>>>>>
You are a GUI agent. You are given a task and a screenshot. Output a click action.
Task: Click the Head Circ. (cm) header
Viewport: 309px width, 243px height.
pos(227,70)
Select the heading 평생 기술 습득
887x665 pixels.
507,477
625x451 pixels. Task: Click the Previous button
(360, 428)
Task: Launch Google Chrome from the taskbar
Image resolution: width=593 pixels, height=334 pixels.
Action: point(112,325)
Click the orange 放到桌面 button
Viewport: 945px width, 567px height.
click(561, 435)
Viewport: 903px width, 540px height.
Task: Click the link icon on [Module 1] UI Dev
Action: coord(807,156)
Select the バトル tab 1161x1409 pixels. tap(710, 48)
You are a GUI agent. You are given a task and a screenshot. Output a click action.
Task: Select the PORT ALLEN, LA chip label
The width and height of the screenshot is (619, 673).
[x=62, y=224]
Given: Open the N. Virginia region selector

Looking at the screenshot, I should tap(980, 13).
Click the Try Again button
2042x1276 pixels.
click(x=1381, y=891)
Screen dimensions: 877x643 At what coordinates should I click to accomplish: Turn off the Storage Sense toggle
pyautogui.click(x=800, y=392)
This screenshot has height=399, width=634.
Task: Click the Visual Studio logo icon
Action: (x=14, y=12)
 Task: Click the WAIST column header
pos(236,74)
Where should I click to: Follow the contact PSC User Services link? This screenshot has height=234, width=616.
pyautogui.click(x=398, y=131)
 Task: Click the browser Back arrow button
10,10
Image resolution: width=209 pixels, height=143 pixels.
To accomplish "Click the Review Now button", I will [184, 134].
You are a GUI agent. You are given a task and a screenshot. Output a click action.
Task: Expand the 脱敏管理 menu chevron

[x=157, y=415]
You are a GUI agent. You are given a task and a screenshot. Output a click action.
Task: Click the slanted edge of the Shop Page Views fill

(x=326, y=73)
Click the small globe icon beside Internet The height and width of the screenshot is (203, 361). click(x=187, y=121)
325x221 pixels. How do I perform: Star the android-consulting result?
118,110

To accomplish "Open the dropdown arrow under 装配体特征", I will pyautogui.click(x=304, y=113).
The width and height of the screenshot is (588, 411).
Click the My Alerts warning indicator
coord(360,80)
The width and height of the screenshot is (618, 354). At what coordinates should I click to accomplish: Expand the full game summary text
<<<<<
Can you rewrite all the records above, renaming "GUI agent" to "screen assistant" everywhere it appears and leaving everything else unchanged?

You are a screen assistant. You are given a task and a screenshot. Output a click action.
Task: Click the Head Circ. (cm) header
Viewport: 309px width, 243px height.
pos(227,70)
Select the heading 평생 기술 습득
887x665 pixels.
507,477
625x451 pixels. Task: Click the Previous button
(360, 428)
Task: Launch Google Chrome from the taskbar
Image resolution: width=593 pixels, height=334 pixels.
Action: point(112,325)
Click the orange 放到桌面 button
Viewport: 945px width, 567px height.
click(561, 435)
Viewport: 903px width, 540px height.
Task: Click the link icon on [Module 1] UI Dev
Action: coord(807,156)
Select the バトル tab 1161x1409 pixels. tap(710, 48)
You are a screen assistant. You are given a task and a screenshot. Output a click action.
Task: Select the PORT ALLEN, LA chip label
The width and height of the screenshot is (619, 673).
[x=62, y=224]
Given: Open the N. Virginia region selector

Looking at the screenshot, I should tap(980, 13).
Click the Try Again button
2042x1276 pixels.
click(x=1381, y=891)
Screen dimensions: 877x643 At what coordinates should I click to accomplish: Turn off the Storage Sense toggle
pyautogui.click(x=800, y=392)
This screenshot has height=399, width=634.
Task: Click the Visual Studio logo icon
Action: (x=14, y=12)
 Task: Click the WAIST column header
pos(236,74)
Where should I click to: Follow the contact PSC User Services link? This screenshot has height=234, width=616.
pyautogui.click(x=398, y=131)
 Task: Click the browser Back arrow button
10,10
Image resolution: width=209 pixels, height=143 pixels.
To accomplish "Click the Review Now button", I will [184, 134].
You are a screen assistant. You are given a task and a screenshot. Output a click action.
Task: Expand the 脱敏管理 menu chevron

[x=157, y=415]
You are a screen assistant. You are given a task and a screenshot. Output a click action.
Task: Click the slanted edge of the Shop Page Views fill

(x=326, y=73)
Click the small globe icon beside Internet The height and width of the screenshot is (203, 361). click(x=187, y=121)
325x221 pixels. How do I perform: Star the android-consulting result?
118,110

To accomplish "Open the dropdown arrow under 装配体特征", I will pyautogui.click(x=304, y=113).
The width and height of the screenshot is (588, 411).
Click the My Alerts warning indicator
coord(360,80)
The width and height of the screenshot is (618, 354). At what coordinates should I click to accomplish: Expand the full game summary text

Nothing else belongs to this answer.